Para além de espécies marinhas como tartarugas ou aves, que ingerem partículas plásticas de maiores dimensões, quando estes resíduos se separam em microplásticos, todos os peixes, independentemente do tamanho, são afetados.
Alimentação para nós, humanos.
A partir do momento em que os microplásticos entram na cadeia alimentar, não há volta a dar – sendo estes plásticos não degradáveis, acabam por percorrer toda a cadeia alimentar, levando consigo todos os tóxicos e problemas associados. É simples: se o peixe-lanterna se alimenta de microplásticos, o choco come o peixe-lanterna, o atum come o choco, e nós, humanos, comemos atum, é fácil perceber a lógica e o porquê das várias notícias que associam microplásticos à saúde humana.

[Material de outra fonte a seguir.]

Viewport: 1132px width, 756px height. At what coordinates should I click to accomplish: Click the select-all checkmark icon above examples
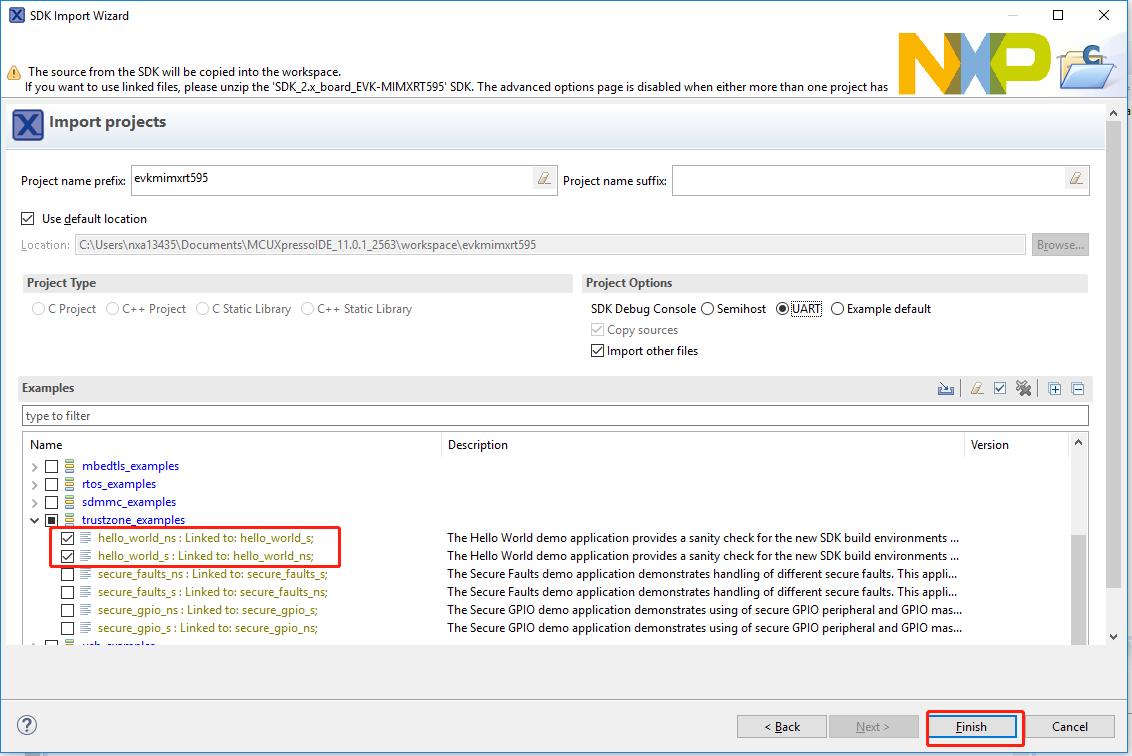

Seja a presença de microplásticos em fezes humanas, no ar que respiramos, no sal que consumimos ou mesmo, de forma geral, a quantidade de plástico que estamos a consumir sem noção – um estudo recente descobriu que os seres humanos estão a ingerir cerca de 5 gramas de plástico por semana, o suficiente para fazer um cartão de crédito. As consequências deste consumo para a espécie humana são claras, com o aumento do risco de cancro, asma, infertilidade e distúrbios mentais associados ao consumo de microplásticos que nos chegam através do consumo.

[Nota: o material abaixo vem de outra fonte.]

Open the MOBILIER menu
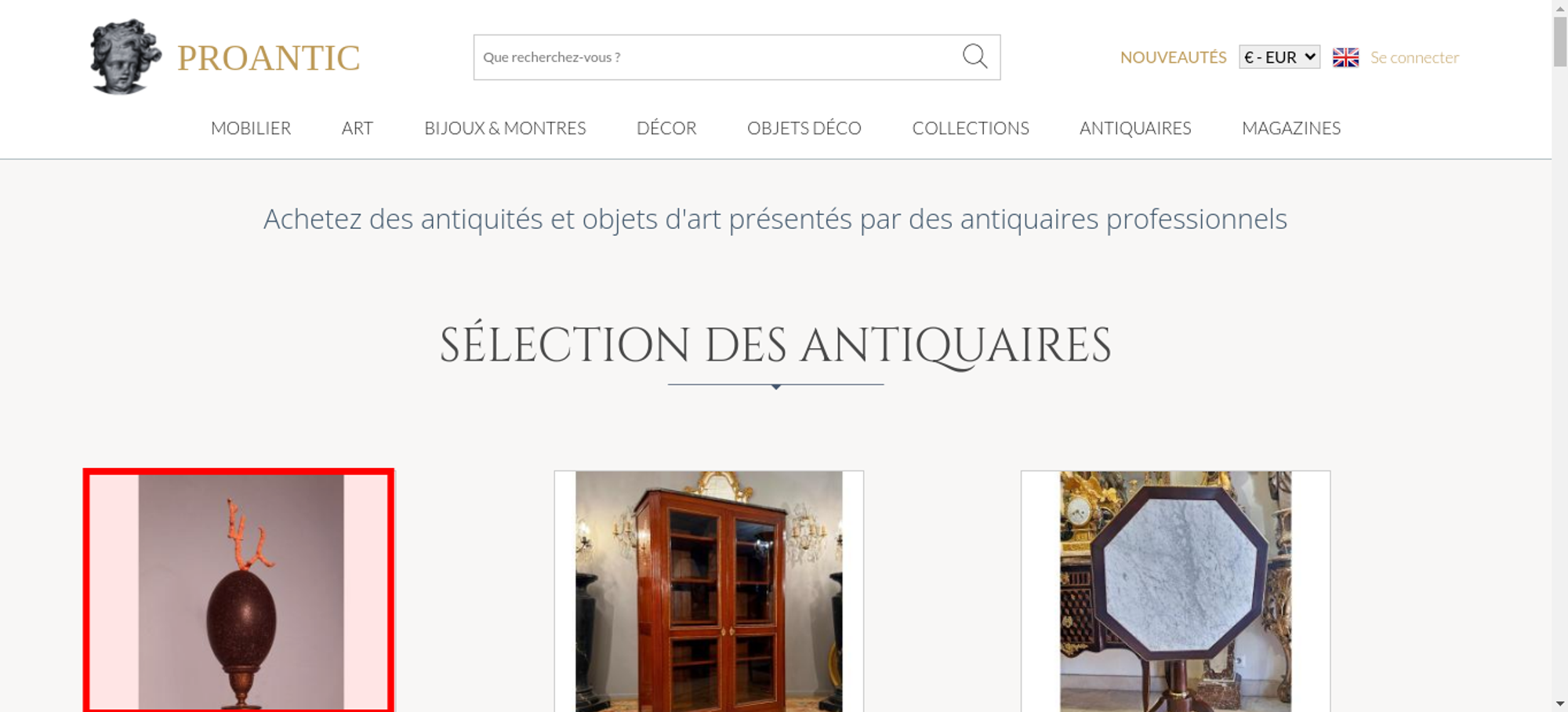This screenshot has height=712, width=1568. click(251, 128)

Como posso evitar os microplásticos na cadeia alimentar?
Para evitar que os microplásticos sejam um problema, há muito pouco que se pode fazer – ao longo dos anos colocámos tanto plástico nos oceanos que será complicado algum dia nos livrarmos completamente dele… Neste momento, o que podemos fazer para atenuar este problema é mudar a forma como consumimos estes produtos: recusar, reduzir e optar pelas alternativas sustentáveis ao plástico (que já são muitas e nada discretas).
Contudo, cuidado com os novos bioplásticos, plásticos biodegradáveis ou compostáveis – apesar de realmente inovadores no processo de produção, ainda estão numa fase muito inicial, não existindo ainda sistemas de tratamento acessíveis em Portugal e exigindo uma grande quantidade de recursos para serem produzidos.

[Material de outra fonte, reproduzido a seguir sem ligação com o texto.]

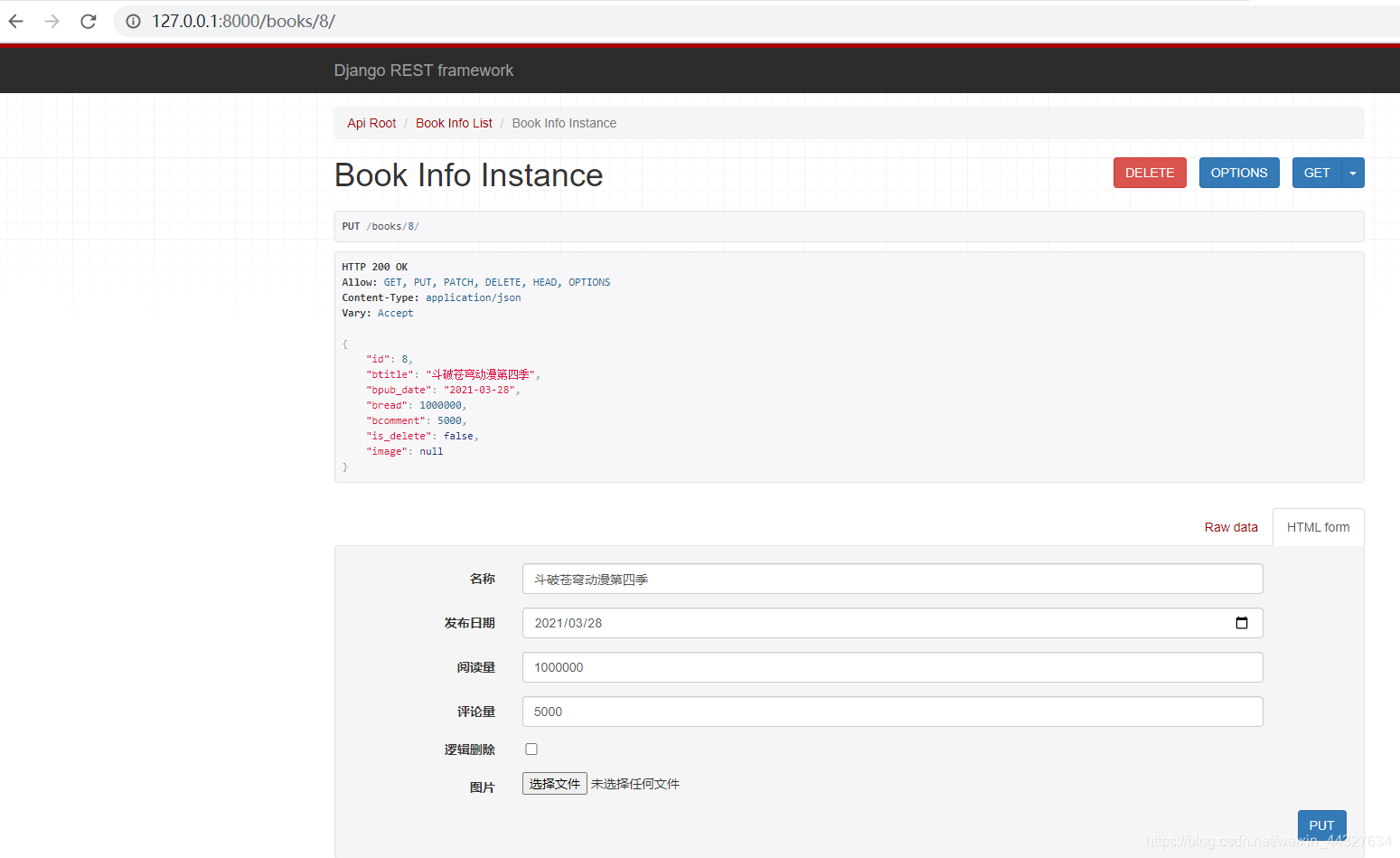Switch to the Raw data tab
This screenshot has height=858, width=1400.
1231,526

Algumas destas alternativas sustentáveis são optar por garrafas reutilizáveis em vez de copos descartáveis, substituir sacos plásticos por sacos reutilizáveis de rede para fruta, optar por cotonetes biodegradáveis ou, em caso de não conseguires deixar o plástico por completo, colocar os resíduos no ecoponto, reciclando o máximo possível.
A grande mudança só surgirá quando os plásticos começarem a ser pensados para a reutilização, promovendo a redução e garantindo um sistema eficiente e fácil de recolha e tratamento destes resíduos.